WHAT TO WORK ON – Report each line of the data that has "computer" somewhere in it.

TASK INPUTS –
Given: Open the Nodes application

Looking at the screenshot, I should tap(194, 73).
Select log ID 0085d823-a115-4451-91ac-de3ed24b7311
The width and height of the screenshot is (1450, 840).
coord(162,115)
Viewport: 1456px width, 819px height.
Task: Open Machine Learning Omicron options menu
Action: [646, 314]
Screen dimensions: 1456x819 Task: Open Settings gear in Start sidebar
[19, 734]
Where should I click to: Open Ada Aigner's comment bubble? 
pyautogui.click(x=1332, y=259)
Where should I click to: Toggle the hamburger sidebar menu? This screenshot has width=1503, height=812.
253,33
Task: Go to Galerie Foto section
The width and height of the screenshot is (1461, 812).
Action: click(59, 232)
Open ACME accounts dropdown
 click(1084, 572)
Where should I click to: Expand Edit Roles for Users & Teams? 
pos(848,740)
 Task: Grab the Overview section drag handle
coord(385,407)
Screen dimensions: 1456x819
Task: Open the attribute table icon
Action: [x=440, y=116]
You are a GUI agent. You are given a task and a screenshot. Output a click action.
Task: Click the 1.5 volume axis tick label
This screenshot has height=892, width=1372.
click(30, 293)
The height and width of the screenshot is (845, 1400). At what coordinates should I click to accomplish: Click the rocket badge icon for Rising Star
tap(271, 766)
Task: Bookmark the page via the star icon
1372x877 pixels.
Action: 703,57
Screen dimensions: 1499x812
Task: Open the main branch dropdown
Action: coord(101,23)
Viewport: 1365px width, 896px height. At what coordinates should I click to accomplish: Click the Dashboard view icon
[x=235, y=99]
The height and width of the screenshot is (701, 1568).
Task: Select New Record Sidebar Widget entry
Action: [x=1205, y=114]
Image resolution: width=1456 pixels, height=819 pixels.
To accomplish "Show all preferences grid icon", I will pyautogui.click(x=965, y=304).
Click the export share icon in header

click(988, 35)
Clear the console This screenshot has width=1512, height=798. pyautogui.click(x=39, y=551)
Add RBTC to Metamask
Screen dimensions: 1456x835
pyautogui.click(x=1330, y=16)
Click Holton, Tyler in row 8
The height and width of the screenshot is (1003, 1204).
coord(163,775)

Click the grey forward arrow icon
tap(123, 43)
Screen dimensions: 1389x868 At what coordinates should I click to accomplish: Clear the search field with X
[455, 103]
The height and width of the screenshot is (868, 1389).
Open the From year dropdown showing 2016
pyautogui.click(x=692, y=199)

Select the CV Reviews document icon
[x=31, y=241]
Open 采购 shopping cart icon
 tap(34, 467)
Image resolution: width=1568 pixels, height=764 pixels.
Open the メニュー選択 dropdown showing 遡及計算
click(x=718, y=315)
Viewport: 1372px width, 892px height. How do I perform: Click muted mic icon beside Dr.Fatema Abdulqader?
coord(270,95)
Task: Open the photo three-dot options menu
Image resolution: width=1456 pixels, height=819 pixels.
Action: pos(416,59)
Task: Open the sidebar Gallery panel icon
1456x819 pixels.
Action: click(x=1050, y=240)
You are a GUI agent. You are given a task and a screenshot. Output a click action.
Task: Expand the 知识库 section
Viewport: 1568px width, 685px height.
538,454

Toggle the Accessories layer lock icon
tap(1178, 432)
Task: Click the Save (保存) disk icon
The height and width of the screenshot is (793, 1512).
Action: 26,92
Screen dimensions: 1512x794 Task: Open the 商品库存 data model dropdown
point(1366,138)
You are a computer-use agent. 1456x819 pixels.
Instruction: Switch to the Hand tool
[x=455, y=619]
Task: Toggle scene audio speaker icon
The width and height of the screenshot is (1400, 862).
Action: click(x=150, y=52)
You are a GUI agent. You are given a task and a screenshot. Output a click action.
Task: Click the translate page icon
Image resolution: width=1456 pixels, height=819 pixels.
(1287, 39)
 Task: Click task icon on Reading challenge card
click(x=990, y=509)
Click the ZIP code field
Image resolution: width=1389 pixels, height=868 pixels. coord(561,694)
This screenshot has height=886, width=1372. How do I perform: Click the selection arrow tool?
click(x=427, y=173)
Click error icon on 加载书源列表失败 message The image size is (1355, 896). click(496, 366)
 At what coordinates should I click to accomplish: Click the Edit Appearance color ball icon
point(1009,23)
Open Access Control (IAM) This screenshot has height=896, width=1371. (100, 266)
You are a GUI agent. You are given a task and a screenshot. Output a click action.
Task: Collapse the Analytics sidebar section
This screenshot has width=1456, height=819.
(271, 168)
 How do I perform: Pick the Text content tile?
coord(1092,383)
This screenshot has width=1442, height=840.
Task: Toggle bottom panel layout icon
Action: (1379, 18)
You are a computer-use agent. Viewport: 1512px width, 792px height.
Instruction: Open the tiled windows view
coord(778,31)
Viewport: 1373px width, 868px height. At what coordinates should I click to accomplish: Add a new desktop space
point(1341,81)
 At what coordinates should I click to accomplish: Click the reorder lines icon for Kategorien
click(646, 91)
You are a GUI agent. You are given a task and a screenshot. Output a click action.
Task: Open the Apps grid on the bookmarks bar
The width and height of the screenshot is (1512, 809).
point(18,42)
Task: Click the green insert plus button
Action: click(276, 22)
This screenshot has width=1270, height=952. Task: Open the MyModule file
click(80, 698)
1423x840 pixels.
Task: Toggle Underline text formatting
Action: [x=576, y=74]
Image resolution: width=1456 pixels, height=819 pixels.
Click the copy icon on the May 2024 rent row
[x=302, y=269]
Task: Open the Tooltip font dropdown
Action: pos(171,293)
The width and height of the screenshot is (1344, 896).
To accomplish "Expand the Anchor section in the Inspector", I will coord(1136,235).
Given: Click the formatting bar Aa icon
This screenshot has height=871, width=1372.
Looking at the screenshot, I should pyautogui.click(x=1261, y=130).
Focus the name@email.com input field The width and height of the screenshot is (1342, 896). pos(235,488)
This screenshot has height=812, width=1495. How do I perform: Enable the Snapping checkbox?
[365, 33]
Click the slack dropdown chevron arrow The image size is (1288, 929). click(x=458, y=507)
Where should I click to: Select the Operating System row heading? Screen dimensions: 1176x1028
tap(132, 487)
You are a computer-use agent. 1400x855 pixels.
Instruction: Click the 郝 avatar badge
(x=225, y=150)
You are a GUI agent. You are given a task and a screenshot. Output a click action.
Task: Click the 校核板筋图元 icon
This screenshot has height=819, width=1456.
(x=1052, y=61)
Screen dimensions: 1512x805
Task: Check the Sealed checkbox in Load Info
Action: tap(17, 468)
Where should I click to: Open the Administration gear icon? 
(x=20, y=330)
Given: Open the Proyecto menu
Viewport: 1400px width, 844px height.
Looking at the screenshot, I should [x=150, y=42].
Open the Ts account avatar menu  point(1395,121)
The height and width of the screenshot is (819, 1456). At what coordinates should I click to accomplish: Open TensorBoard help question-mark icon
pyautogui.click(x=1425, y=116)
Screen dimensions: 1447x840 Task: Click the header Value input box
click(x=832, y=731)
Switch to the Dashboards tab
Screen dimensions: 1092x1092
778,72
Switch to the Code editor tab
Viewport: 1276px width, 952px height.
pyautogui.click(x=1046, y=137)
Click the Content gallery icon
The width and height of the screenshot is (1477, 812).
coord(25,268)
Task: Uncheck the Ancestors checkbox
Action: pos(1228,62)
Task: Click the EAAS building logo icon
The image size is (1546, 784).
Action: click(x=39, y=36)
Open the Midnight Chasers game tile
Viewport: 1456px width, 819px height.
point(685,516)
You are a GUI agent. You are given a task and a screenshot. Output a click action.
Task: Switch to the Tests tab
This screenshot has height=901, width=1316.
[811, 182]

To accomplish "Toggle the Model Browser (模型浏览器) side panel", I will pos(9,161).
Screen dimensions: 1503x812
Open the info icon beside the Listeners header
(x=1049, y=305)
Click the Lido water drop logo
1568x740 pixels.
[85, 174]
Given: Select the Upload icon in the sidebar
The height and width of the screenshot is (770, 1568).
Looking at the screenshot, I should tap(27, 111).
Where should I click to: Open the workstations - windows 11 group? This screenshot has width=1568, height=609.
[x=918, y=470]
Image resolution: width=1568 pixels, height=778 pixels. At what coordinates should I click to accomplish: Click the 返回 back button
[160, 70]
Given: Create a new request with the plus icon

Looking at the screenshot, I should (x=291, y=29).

RESULT OF THE TASK –
You are a computer-use agent. 1456x819 pixels.
You are a computer-use agent. Viewport: 1512px width, 792px height.
You are a computer-use agent. 1400x855 pixels.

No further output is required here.